POSTCARDS FROM THE ROAD : Venezuela
SEARCHING FOR CARACAS
Between mountains & sea, through jungles, along lagoons, over silted rivers. Sometimes that Caribbean just below my sight, just beyond the vine-draped trees.
*
Long ago the sea disappeared. & now we enter these mountains heavy-green. Along banks of streams, in the folds of land, hand-built homes. Their families sell coconut milk & candies at roadside stands.
* *
I am searching for this city. The shantytowns, the industry, the suburbia that always mark the entry of metropolis.

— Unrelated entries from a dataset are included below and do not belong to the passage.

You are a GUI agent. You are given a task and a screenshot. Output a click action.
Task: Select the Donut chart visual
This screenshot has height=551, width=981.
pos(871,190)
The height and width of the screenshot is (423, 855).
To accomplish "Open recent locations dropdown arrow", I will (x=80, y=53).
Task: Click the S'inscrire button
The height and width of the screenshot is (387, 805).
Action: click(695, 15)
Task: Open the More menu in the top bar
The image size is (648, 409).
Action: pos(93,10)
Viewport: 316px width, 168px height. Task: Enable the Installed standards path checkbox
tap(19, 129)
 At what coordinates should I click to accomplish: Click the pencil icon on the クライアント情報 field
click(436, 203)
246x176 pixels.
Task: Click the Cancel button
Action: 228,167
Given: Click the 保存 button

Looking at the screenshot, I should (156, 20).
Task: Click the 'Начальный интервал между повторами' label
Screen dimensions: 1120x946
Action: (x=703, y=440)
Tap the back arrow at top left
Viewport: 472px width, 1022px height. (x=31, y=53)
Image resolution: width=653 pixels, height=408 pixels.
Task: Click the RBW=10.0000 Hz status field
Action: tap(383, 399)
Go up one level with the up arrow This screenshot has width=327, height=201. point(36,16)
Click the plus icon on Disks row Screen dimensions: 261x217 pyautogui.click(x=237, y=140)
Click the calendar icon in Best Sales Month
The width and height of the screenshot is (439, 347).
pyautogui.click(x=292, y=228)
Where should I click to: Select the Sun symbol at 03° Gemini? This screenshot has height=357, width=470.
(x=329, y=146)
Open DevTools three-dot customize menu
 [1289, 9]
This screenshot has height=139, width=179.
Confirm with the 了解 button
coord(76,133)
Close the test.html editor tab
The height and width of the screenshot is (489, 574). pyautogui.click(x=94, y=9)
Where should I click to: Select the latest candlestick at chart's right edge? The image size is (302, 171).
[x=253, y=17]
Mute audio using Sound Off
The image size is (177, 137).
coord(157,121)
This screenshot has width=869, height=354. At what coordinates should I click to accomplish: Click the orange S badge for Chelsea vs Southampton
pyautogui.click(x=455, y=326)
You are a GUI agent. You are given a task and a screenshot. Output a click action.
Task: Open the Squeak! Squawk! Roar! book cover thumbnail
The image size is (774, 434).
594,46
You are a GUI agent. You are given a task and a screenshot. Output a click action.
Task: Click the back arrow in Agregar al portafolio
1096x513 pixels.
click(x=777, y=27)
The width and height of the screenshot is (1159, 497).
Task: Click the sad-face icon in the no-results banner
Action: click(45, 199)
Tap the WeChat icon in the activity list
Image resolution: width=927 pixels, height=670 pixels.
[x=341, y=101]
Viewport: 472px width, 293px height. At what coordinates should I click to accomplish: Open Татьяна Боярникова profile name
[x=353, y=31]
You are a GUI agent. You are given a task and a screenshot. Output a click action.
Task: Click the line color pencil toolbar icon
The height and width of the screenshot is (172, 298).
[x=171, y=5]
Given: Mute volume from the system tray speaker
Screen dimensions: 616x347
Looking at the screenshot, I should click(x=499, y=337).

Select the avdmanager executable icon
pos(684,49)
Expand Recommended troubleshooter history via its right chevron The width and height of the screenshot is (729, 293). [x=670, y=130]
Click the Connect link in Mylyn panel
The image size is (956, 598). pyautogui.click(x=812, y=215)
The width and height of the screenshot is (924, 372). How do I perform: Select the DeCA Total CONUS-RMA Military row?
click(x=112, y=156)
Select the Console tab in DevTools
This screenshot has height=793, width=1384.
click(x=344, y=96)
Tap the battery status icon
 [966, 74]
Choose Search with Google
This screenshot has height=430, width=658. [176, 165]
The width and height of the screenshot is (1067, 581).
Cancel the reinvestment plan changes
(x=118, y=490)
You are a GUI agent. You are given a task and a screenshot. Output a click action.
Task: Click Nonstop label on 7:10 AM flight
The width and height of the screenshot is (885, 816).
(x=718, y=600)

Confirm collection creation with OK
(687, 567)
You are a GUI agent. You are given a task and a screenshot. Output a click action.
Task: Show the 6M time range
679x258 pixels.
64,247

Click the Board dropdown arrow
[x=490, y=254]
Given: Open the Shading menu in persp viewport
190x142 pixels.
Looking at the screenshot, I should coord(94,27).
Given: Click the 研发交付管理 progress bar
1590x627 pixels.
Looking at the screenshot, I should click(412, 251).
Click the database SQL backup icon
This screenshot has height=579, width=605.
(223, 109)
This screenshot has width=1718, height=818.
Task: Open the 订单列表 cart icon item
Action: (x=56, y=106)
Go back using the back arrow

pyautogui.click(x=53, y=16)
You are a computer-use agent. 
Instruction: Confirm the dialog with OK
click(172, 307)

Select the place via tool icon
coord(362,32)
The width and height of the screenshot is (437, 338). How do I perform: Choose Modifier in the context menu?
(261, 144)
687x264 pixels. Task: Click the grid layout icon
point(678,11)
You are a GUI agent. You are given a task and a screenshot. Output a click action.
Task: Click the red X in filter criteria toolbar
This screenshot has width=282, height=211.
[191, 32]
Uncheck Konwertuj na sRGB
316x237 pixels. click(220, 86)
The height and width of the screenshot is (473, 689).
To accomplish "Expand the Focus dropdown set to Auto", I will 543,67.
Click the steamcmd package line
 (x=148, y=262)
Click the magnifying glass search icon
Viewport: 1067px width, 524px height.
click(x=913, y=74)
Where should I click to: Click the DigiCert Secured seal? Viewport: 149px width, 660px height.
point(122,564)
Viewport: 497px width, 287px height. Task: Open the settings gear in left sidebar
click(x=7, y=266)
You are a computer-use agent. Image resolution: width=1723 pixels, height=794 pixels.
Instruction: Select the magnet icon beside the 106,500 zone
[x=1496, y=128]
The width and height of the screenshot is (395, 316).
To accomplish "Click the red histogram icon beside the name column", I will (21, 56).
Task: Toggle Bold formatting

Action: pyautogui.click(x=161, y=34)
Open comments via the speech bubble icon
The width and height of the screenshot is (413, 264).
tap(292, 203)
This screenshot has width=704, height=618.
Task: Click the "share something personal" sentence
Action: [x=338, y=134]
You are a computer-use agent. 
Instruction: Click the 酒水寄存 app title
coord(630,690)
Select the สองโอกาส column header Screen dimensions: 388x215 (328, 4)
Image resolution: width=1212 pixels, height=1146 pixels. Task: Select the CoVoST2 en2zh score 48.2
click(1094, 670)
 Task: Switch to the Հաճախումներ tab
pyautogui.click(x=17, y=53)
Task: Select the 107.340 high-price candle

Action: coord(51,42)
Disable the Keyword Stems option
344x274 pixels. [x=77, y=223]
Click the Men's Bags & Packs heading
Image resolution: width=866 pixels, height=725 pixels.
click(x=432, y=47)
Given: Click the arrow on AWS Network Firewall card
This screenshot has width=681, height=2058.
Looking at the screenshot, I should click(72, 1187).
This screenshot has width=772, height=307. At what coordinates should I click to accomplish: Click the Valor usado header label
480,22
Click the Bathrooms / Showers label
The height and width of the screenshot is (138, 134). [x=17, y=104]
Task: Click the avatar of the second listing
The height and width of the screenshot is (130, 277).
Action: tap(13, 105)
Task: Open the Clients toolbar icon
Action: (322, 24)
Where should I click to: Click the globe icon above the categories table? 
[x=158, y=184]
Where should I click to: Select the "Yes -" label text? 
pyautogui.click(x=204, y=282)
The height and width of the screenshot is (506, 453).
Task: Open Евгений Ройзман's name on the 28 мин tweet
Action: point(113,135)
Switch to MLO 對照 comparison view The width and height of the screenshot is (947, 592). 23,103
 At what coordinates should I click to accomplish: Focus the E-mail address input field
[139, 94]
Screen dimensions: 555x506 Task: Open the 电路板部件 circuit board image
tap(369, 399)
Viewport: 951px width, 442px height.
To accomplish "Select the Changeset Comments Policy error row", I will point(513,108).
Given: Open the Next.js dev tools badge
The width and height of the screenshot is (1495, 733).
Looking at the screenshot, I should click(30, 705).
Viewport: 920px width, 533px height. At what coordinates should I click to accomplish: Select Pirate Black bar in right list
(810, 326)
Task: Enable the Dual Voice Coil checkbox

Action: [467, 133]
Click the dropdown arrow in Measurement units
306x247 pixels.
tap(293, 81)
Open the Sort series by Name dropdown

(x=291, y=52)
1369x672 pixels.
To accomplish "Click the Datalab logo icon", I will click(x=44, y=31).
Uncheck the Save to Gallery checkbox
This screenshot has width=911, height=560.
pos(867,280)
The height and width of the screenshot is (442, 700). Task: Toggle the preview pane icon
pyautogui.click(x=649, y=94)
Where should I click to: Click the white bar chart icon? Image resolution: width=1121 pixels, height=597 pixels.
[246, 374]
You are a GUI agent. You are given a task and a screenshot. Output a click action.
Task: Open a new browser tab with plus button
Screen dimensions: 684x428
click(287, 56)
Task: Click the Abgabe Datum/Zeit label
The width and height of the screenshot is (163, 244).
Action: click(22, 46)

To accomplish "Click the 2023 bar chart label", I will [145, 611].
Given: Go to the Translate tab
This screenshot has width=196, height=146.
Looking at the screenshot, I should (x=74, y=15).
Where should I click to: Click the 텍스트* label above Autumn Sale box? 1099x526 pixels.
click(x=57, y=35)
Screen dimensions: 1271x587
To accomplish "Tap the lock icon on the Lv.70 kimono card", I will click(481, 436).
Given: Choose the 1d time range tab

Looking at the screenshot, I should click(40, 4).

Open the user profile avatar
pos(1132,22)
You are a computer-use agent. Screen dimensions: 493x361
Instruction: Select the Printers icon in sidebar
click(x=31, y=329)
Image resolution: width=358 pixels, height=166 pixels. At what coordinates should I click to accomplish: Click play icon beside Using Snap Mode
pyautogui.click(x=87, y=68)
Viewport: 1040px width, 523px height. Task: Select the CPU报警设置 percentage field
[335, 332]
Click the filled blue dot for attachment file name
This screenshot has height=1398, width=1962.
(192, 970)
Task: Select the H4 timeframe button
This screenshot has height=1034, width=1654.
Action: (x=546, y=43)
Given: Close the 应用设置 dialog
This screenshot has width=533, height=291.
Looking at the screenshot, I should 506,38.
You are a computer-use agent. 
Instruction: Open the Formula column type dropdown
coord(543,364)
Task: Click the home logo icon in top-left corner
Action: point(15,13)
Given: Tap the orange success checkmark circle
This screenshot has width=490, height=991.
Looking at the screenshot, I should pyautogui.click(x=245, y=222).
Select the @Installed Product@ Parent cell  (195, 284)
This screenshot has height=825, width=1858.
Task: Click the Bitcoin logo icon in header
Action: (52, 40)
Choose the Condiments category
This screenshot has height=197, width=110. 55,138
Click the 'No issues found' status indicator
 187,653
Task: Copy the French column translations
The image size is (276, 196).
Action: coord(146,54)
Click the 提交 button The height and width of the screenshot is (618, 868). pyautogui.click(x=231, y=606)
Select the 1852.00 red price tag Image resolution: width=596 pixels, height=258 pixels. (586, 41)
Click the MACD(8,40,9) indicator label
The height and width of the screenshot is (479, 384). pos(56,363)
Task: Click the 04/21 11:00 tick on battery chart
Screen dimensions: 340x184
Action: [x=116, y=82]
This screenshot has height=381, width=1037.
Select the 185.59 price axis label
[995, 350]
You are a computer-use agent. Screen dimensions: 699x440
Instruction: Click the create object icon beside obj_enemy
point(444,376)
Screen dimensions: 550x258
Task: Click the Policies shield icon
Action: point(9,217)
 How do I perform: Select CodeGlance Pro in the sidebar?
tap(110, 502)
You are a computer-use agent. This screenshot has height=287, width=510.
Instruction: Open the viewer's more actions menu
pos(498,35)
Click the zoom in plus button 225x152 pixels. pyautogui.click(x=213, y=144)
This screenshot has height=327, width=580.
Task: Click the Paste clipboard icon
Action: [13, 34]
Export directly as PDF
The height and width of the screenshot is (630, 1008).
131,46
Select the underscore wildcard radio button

But all I see is this highway through green.
* * *
Finally nearing the center. Traffic jams the highway of this late afternoon. Yes, the stores, the malls, the houses – but still that verdant range.
* * * *
When will we arrive? We continue going on & on. The canopy of high-rise apartments, skyscrapers & billboards grimed by time towers above the canopy of trees.
ON THE ROAD AGAIN
Soon we leave the high rises of Caracas
& enter the forested high rise of
the mountains. Misting clouds
dampen the morning highway. The
bus stereo playa salsas. A passenger
in back sings along off-key.
We wind towards the Maracay lowlands,
over banana-lined streams, past sugar
cane, through small towns. A white dog
chases another across a field along this
road.
By the time we reach the lower lands, the
slate-grey clouds shatter the cobalt-blue
sky & bright sun. Valencia Lake ripples
white-capped, dully, deep-blue-deep-
green in a bowl-valley of the sierra.
From Valencia to Barquisimeto, larger cities
of this country. Will it be endless urban
scenery now? Or shall I continue to be
dazzled by those emerald mountains,
that sapphire sky draped with bauxite
clouds, these rushing topaz rivers?
Through small towns, past cattle ranches, past
chicken farms – & yes, the verdant
mountains …
SANARE TRIO
At the tip of these Andes, the slopes surrounding Sanare neatly parcel into farms & cafetales. Distant mountains, dryer & rougher, fading to ghostly silhouettes in the warming day.
*
By noon the clouds are descending. The mountains fall into deep shadows. The aroma of roasting coffee wafts on the fresh breeze.
* *
This evening bathed with mist, the sun paints these sierra lands indigo-rose.
My biography
Lorraine Caputo is a wandering troubadour whose writings appear in over 500 journals on six continents, and 24 collections – including In the Jaguar Valley (dancing girl press, 2023) and Santa Marta Ayres (Origami Poems Project, 2024). She also authors travel narratives, articles and guidebooks. Her writing has been honored by the Parliamentary Poet Laureate of Canada (2011) and nominated for the Best of the Net and the Pushcart Prize. Caputo has done literary readings from Alaska to the Patagonia. She journeys through Latin America with her faithful knapsack Rocinante, listening to the voices of the pueblos and Earth. Follow her adventures at www.facebook.com/lorrainecaputo.wanderer or http://latinamericawanderer.wordpress.com.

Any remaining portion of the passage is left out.